*SHORT TASK*. Reproduce the following records word for word, leaving out the pictures.

*RECORDS SHOWN*.

□ □ □ □ □

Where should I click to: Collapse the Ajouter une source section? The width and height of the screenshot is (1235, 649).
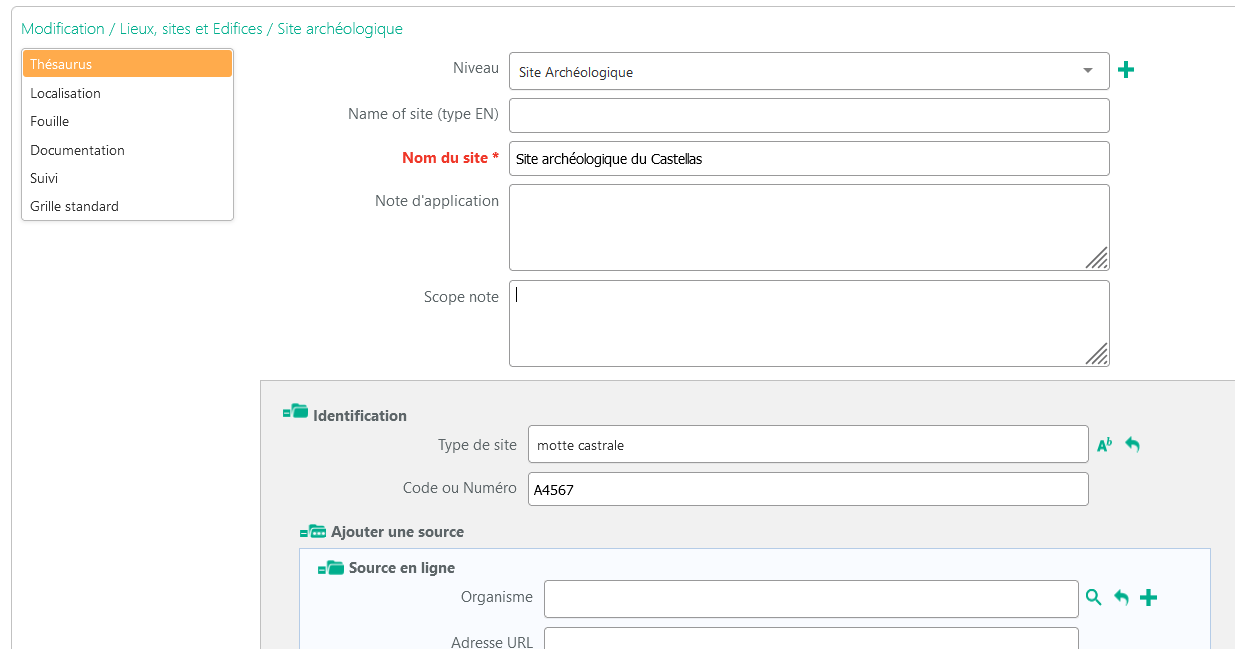tap(313, 532)
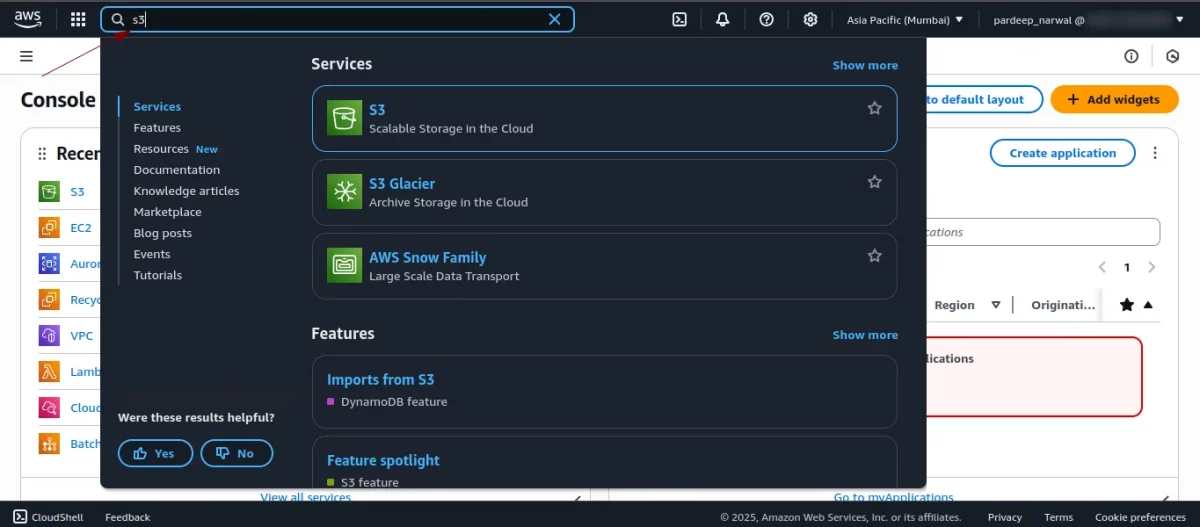Launch CloudShell from the top bar icon
Viewport: 1200px width, 527px height.
(679, 19)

□ □ □ □ □

*FINISHED EXERCISE*.
Where should I click to: Collapse the Ajouter une source section? The width and height of the screenshot is (1235, 649).
tap(313, 532)
Launch CloudShell from the top bar icon
Viewport: 1200px width, 527px height.
(679, 19)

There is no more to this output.